Placement Rules in SQL allows you to specify rules for how data is stored in standard SQL. For example, you can add additional constraints such as regions or the number of copies (note: this is a feature I worked on.)
So the basic process of features being introduced as experimental before later graduating is working. There are just some features that have been stuck in experimental state.
Despite the tone of this post, I am actually a proponent of shipping experimental features. It allows engineering teams to be more productive (fewer merge conflicts), and collect feedback so they can change behaviors before going GA (after which, it's very difficult to do). My issue is specifically that the rules need to be strict.
What do I think should be done?
I hope this isn't too controversial, but: if a feature has been experimental since TiDB v2.1 and has not managed to graduate, it should be deprecated and removed from the source code. If that’s not viable to do, then Engineering/QA resources should be applied today to make sure it can be made GA.
The requirement to graduate or be removed should be a pre-condition for allowing experimental features to be merged into the main branch. MySQL, for example, doesn't typically allow for experimental features to be merged.

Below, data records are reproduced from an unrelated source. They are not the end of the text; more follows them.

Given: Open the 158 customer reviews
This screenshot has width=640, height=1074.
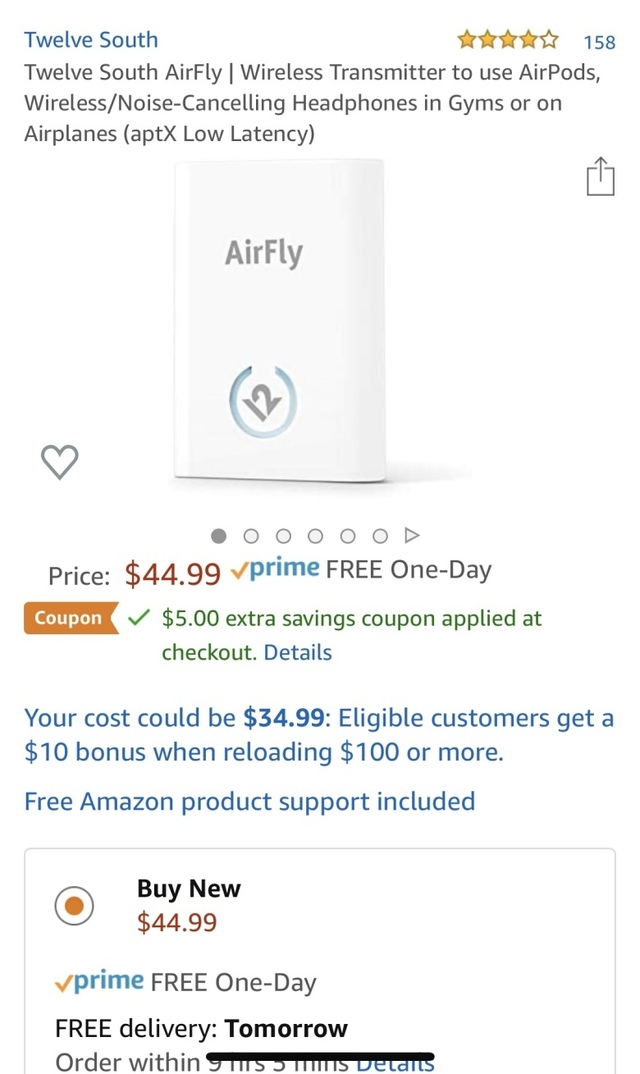Looking at the screenshot, I should [599, 42].
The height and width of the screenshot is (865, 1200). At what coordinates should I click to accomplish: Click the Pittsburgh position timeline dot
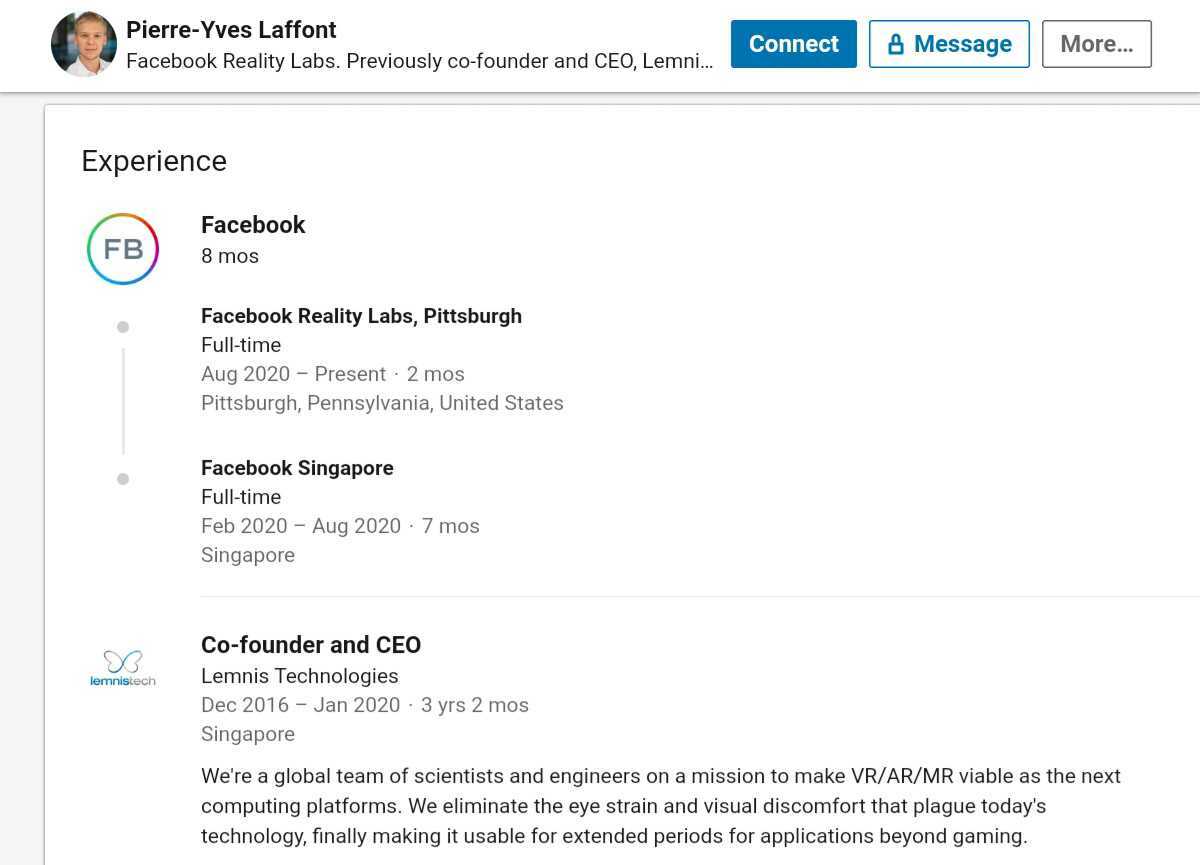pos(123,327)
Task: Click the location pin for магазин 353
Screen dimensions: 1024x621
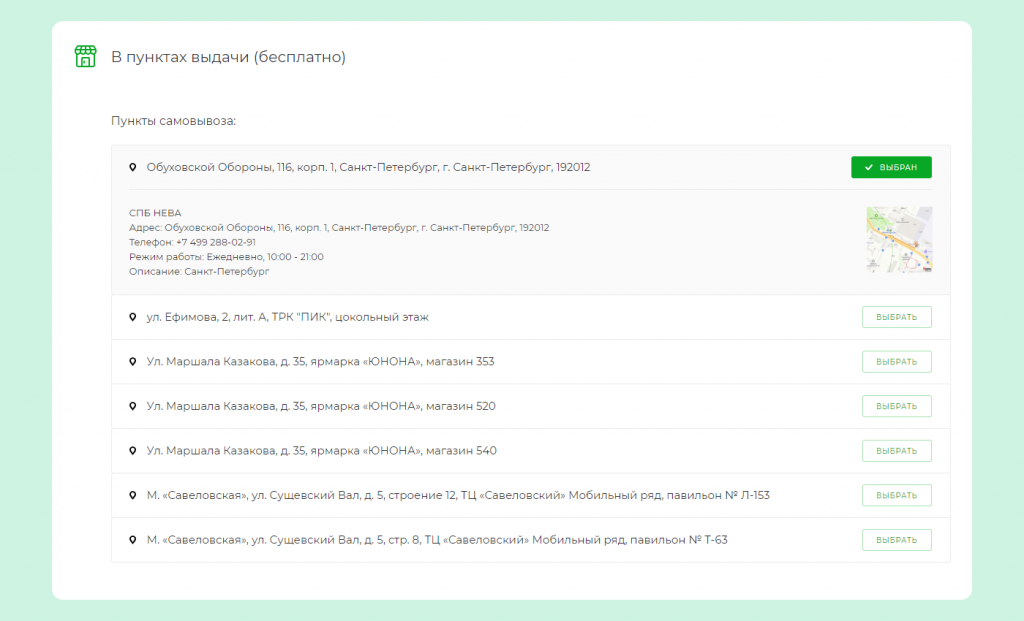Action: pos(133,361)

In future, it should also be possible to disable or enable all experiments on a TiDB Cluster with one SQL command. The current warning to avoid using in production honestly makes me a little angry, since it puts too much of the burden on users. Vendors have a responsibility to make sure that if they are going to ship stable and unstable features together, the unstable ones can actually be avoided.